# Distributed Genex
This notebook implements redistributed Genex for faster and more reliable processing.

## Get the input list
Use the generate_source call from genex.preprocess to get our input list, which is a key-value pair with key being the
features of the time series and the value is time series itself, or, the raw data.

For now, we only take the first 50 time series to speed it up.

In [1]:
from genex.parse import generate_source
fn = 'SART2018_HbO.csv'

input_list = generate_source(fn, feature_num=5)
input_list = input_list[:50]

# print the keys of the  input_list
for time_series in input_list: print(time_series[0])

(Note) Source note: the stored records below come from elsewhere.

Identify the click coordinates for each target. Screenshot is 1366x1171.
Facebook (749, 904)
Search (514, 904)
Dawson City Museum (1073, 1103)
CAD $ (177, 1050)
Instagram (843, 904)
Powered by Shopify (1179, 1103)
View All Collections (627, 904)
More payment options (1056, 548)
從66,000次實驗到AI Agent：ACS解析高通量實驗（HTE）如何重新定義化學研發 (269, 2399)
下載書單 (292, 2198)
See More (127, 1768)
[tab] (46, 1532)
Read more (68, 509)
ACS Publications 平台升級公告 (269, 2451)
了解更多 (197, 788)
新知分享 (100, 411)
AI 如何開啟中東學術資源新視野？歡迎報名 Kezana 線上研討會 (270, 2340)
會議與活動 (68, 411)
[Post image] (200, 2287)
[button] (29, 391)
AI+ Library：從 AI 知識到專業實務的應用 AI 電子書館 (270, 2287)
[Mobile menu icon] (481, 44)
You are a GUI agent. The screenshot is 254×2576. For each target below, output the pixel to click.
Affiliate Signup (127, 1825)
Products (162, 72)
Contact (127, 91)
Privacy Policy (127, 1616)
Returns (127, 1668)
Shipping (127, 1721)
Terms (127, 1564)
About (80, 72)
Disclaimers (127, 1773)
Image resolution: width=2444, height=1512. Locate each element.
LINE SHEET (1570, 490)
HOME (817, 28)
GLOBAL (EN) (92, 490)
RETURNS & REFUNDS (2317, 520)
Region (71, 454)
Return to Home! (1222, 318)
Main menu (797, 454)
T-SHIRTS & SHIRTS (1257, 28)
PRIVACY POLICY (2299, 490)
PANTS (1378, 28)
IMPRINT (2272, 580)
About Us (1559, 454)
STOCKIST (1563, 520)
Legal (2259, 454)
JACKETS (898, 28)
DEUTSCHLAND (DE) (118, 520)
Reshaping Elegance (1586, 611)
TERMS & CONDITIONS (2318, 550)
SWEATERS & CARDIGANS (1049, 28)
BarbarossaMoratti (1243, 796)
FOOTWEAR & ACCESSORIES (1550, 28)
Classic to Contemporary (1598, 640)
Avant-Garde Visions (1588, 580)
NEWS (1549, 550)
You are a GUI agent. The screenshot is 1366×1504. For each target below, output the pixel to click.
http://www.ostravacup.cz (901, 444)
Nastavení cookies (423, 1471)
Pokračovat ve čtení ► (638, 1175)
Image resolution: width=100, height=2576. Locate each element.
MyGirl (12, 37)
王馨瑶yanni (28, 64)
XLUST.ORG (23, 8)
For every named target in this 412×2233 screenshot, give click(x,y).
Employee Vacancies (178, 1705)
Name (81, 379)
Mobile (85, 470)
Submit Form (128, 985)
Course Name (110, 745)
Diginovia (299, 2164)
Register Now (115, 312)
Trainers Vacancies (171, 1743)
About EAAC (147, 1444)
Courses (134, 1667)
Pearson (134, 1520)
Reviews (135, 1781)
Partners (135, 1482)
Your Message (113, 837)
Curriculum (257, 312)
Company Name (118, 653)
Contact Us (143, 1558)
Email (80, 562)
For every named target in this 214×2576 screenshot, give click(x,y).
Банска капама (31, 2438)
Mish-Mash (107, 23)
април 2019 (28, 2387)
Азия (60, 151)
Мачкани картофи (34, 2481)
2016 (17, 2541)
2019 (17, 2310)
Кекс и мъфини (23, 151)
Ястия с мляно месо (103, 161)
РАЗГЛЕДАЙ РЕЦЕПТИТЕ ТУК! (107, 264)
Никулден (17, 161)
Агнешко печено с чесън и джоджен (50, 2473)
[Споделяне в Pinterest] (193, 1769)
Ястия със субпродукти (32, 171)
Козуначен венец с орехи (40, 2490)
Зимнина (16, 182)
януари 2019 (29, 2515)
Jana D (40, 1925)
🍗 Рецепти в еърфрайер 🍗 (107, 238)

('101-SART-June2018-AS', 'target correct', 'Channel-1 HbO', '126468', '167986')
('101-SART-June2018-AS', 'target correct', 'Channel-1 HbO', '274131', '315653')
('101-SART-June2018-AS', 'target correct', 'Channel-1 HbO', '403678', '445179')
('101-SART-June2018-AS', 'target correct', 'Channel-1 HbO', '600024', '641559')
('101-SART-June2018-AS', 'target correct', 'Channel-1 HbO', '624914', '666433')
('101-SART-June2018-AS', 'target correct', 'Channel-1 HbO', '631505', '673041')
('101-SART-June2018-AS', 'target correct', 'Channel-1 HbO', '667507', '709026')
('101-SART-June2018-AS', 'target correct', 'Channel-1 HbO', '777318', '818835')
('101-SART-June2018-AS', 'target correct', 'Channel-1 HbO', '789029', '830533')
('101-SART-June2018-AS', 'target correct', 'Channel-1 HbO', '794000', '835502')
('101-SART-June2018-AS', 'target correct', 'Channel-1 HbO', '836659', '878161')
('101-SART-June2018-AS', 'target correct', 'Channel-1 HbO', '854762', '896297')
('101-SART-June2018-AS', 'target correct

## Normalization
Globally min-max normalize the input-list

In [2]:
from genex.preprocess import min_max_normalize
normalized_input_list, global_max, global_min = min_max_normalize(input_list)

## Configure Spark
Create the spark context with which the input_list will be processed, setting the number of CPU (cores), driver memory
and max result size. Those configurations depends on the specs on the cluster.

In [3]:
from pyspark import SparkContext, SparkConf

num_cores = 32

conf = SparkConf(). \
    setMaster("local[" + str(num_cores) + "]"). \
    setAppName("Genex").set('spark.driver.memory', '31G'). \
    set('spark.driver.maxResultSize', '31G')
sc = SparkContext(conf=conf)

## Distribute the normalized input list
distribute the input list onto the works, each worker will have two partitions

In [5]:
input_rdd = sc.parallelize(normalized_input_list, numSlices= num_cores)
partition_input = input_rdd.glom().collect()

## Grouping the data
We group the time series on each worker. Setting loi to be 5 so to 
ignore sequences with a length less than 120.

In [6]:
from genex.preprocess import all_sublists_with_id_length
group_rdd = input_rdd.flatMap(
    lambda x: all_sublists_with_id_length(x, [120]))
partition_group = group_rdd.glom().collect()

# Cluster the data with Gcluster
Now the time series on each core has been broken down into subsequence. We will proceed
with node-wise clustering with the Genex algorithm.

Note that this implementation uses a different clustering than the previous implementation.

At the end of the operation, we cache the result so that once computed, the cluster_rbb would be retained in the pre-set


In [None]:
from genex.cluster import filter_cluster

cluster_rdd = group_rdd.mapPartitions(lambda x: filter_cluster(groups=x, st=0.05, log_level=1), preservesPartitioning=False).cache()
cluster_partition = cluster_rdd.glom().collect()